Kewlest New Word ...

Banjax (v.) : to damage, ruin, or smash as a result of incompetence (Irishism).

Others: Saveloy (n.); Bumf (n.), Nobble (v.); Bolshy (adj.), Shufti (n.); Scudder (n.), Yonks (n.); Buckley’s chance (n., phrase).  (mostly Britishisms)

 

Ratings…
    Amazon: 4.0*/5, based on 40 ratings.

    Goodreads: 3.61*/5, based on 1,468 ratings and 87 reviews

 

“Things That Sound Dirty, But Aren’t…

    David had never touched a girl’s foot in his life before, let alone a bare one, let alone a green bare one belonging to a creature he was responsible for bringing into the world.  (pg. 40)

 

Excerpts...

    “You haven’t been around clones as long as I have, you don’t know what they’re like.  Besides,” he added with a grin, “you’re soft on her.  Go on, admit it.”

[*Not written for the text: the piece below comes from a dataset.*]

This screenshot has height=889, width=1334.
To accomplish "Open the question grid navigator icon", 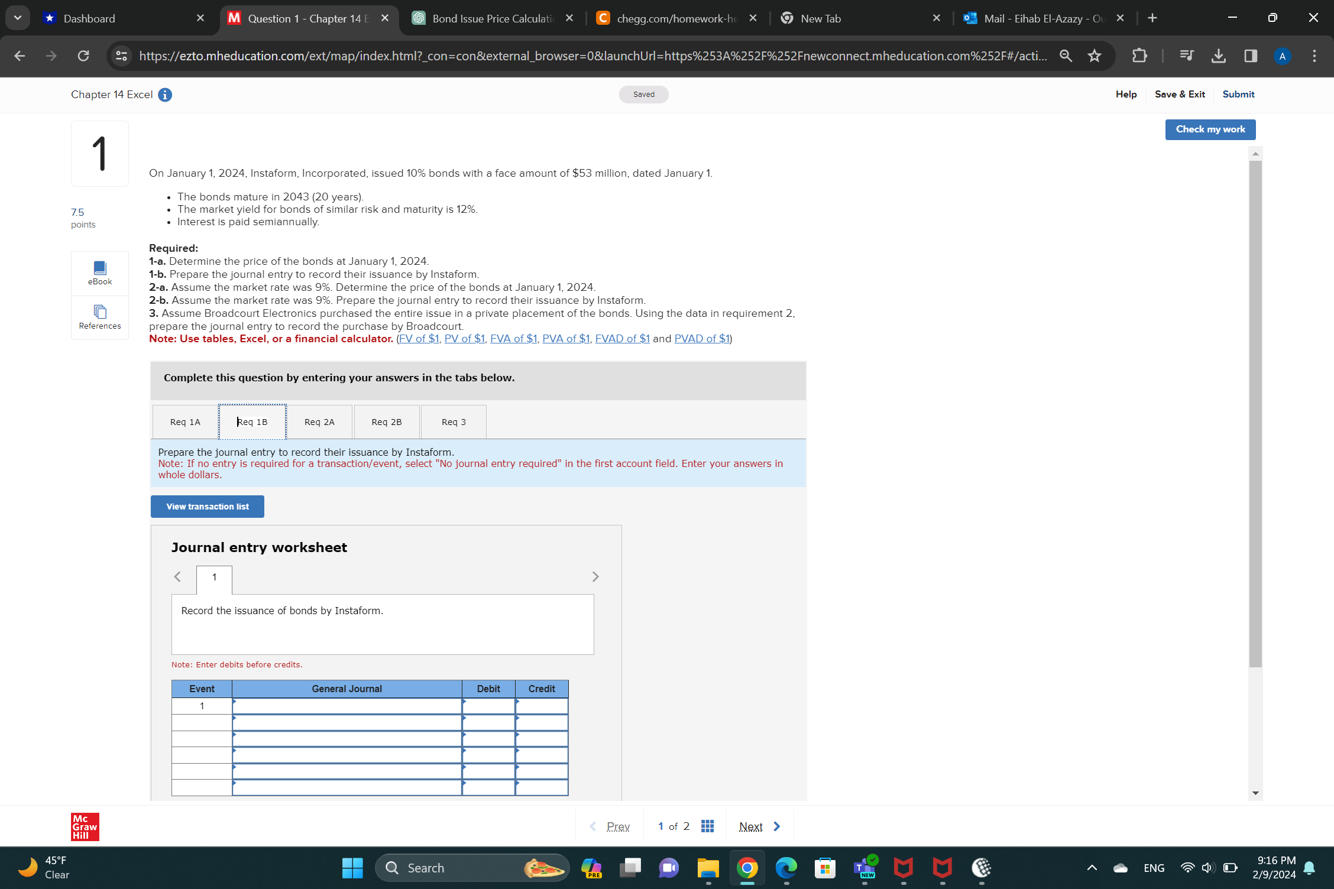I will tap(707, 826).
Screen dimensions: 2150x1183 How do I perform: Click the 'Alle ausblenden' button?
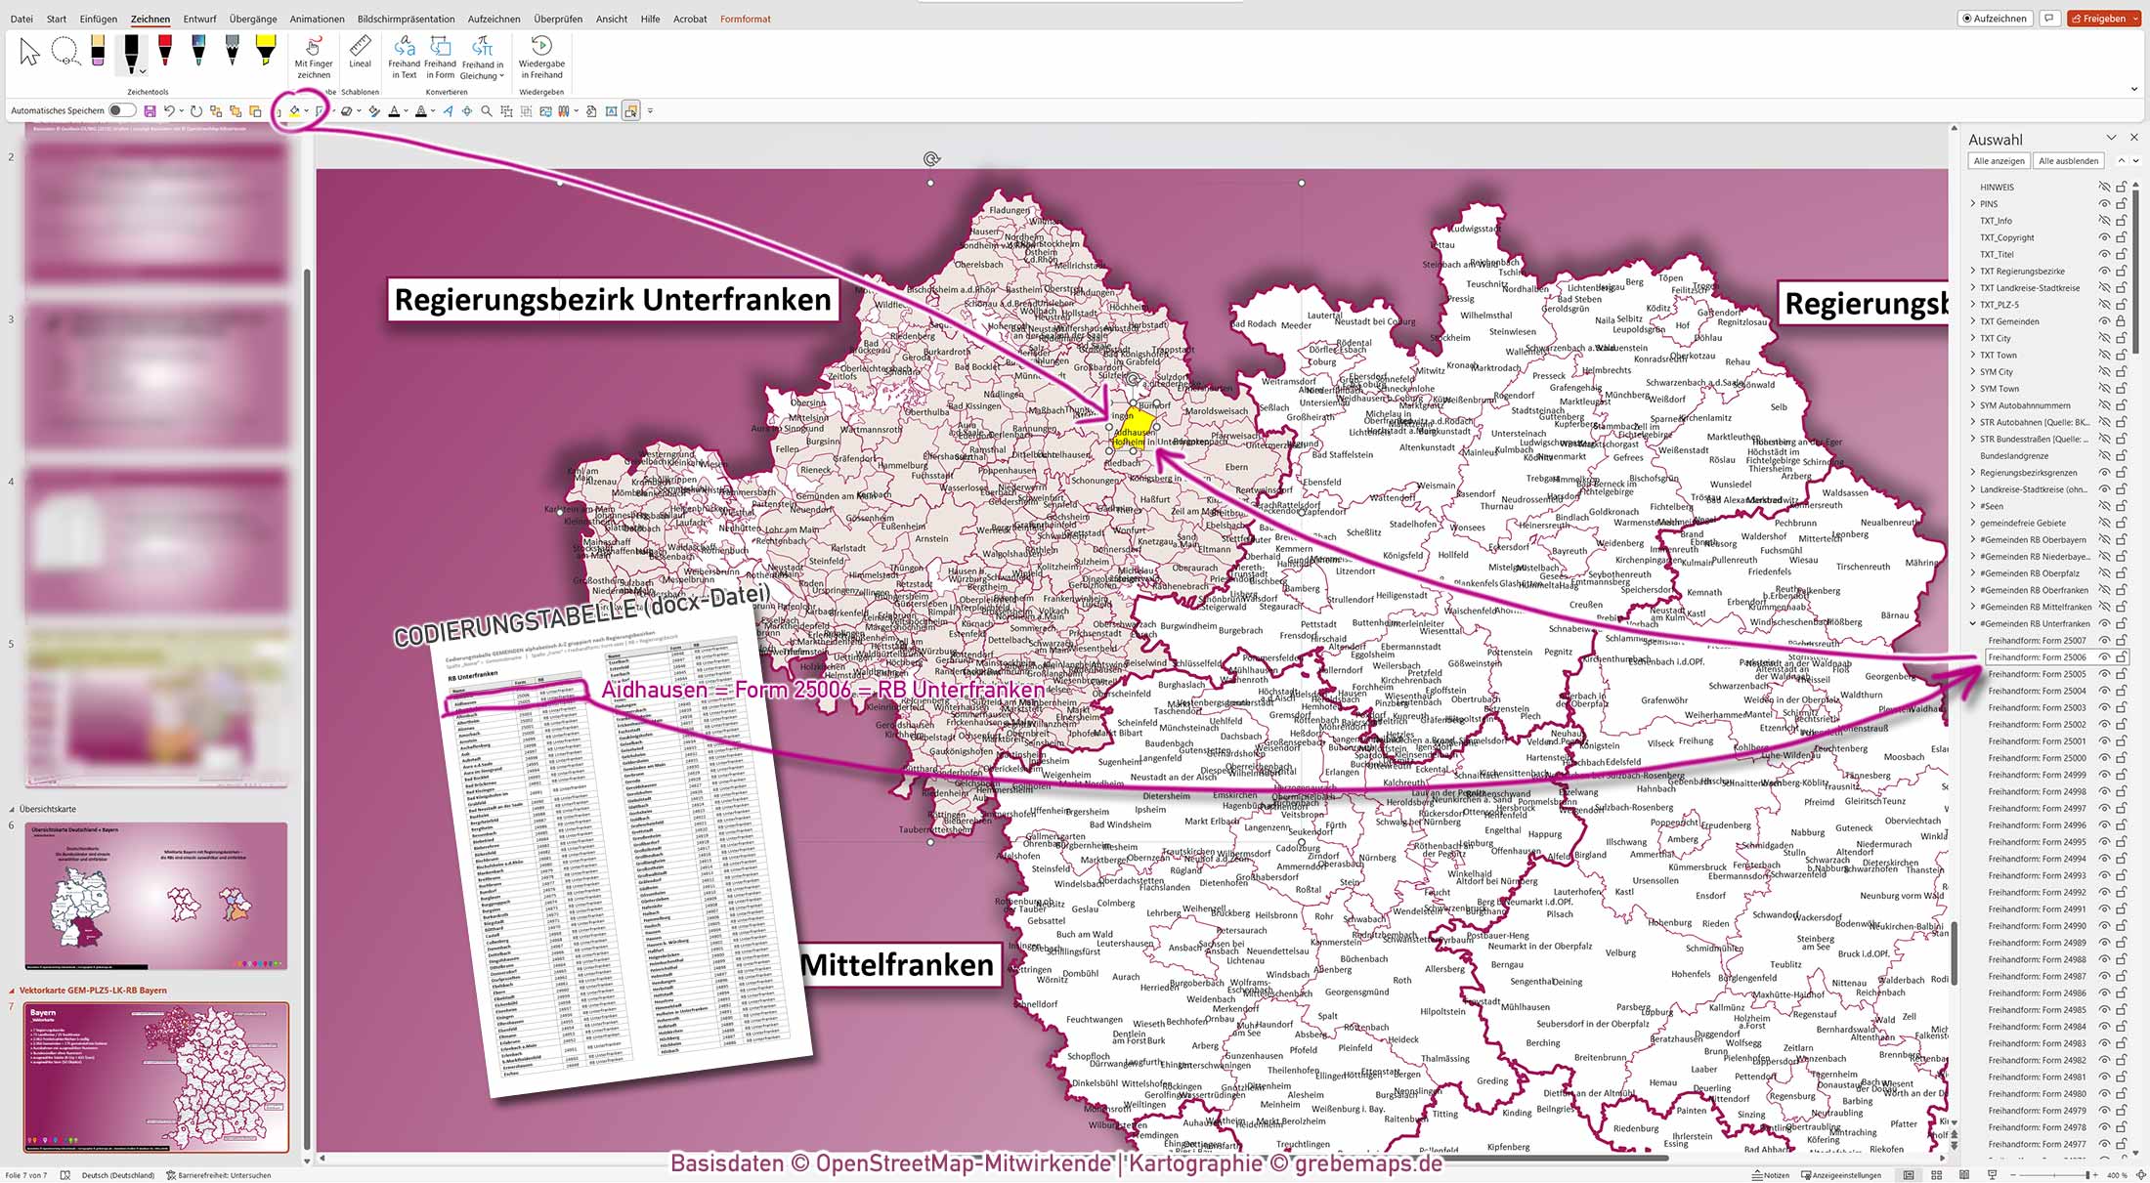[2069, 161]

    David smiled weakly.  “You guessed.”

    “It wasn’t all that difficult,” John replied.  “In fact, it was pretty obvious.  Actually, a blind, deaf man with a sack over his head—“

    “Yes, right,” David said.  “I get the point.”  (pg. 276)

 

    I have no idea why, but no matter how hard I tried, I just couldn’t get the idea of a frog-shaped god to catch on with these people.  Gods with wings, yes; gods with horns, gods with crocodile heads and cat heads and thirty-seven different heads all arguing with each other; gods in the shape of every other kind of critter that walks the face of the Earth, in fact, not to mention burning bushes and pillars of fire, but not frogs.  As far as humanity is concerned, God may move in mysterious ways, but He doesn’t hop.  (pg. 324)

 

“Like the old proverb says, a strolling clone gathers no moss.”  (pg. 344)

    Tom Holt is one of my favorite authors when I’m in the mood for wry humor and entertaining satire, so it’s no surprise that there’s little to nitpick about in Falling Sideways.

 

    The cussing is light (13 instances in the first quarter of the book), with most of it being fairly mild, there being but a single F-bomb in those thirteen cusses.  There aren’t a lot of characters to keep track of, although some of them are clones (but are they really?) which kept both David and me addled.  Finally, if there was a reason behind the title of the book, I didn’t notice it.

 

    That’s all I can think of.  If I’ve counted correctly, Falling Sideways is my 20th Tom Holt novel (21 if you include one of his “Lucia” offerings), and I've yet to be disappointed in anything he's written.

 

    8 Stars.  A caveat.  Falling Sideways is one of Tom Holt’s “let’s see how labyrinthine I can make the plotline” novels, and though it succeeds in that regard admirably, I wouldn’t recommend it being your introduction to his masterful storytelling.  Instead, pick one of his mythopoeic ones such as Paint Your Dragon (reviewed here) or Flying Dutch (reviewed here).